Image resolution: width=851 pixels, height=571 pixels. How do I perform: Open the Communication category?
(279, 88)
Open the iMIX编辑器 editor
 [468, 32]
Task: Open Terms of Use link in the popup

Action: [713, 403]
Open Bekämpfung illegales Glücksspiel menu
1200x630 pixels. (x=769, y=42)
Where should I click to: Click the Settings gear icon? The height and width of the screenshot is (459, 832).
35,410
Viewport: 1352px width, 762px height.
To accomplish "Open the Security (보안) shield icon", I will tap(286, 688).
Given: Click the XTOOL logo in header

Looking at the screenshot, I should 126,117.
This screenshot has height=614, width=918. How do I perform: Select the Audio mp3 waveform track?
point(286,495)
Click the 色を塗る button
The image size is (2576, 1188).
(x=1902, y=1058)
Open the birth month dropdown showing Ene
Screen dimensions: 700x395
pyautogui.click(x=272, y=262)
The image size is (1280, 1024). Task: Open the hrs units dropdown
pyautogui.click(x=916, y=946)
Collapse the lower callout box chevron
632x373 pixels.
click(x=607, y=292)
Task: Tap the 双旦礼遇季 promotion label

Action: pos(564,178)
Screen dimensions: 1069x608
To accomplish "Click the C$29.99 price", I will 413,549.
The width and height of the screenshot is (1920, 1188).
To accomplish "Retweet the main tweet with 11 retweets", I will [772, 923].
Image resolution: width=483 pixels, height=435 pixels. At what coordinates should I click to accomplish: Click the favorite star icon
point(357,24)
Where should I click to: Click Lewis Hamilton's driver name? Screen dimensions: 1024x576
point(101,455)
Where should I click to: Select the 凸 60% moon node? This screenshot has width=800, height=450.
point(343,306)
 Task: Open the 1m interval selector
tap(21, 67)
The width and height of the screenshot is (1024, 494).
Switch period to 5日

********

**What this task involves**. Starting with the line that has "Where should I click to: Select", print each remaining line of the listing exactly.

**Written reply**.
Where should I click to: Select the 凸 60% moon node? This screenshot has width=800, height=450.
point(343,306)
 Task: Open the 1m interval selector
tap(21, 67)
The width and height of the screenshot is (1024, 494).
Switch period to 5日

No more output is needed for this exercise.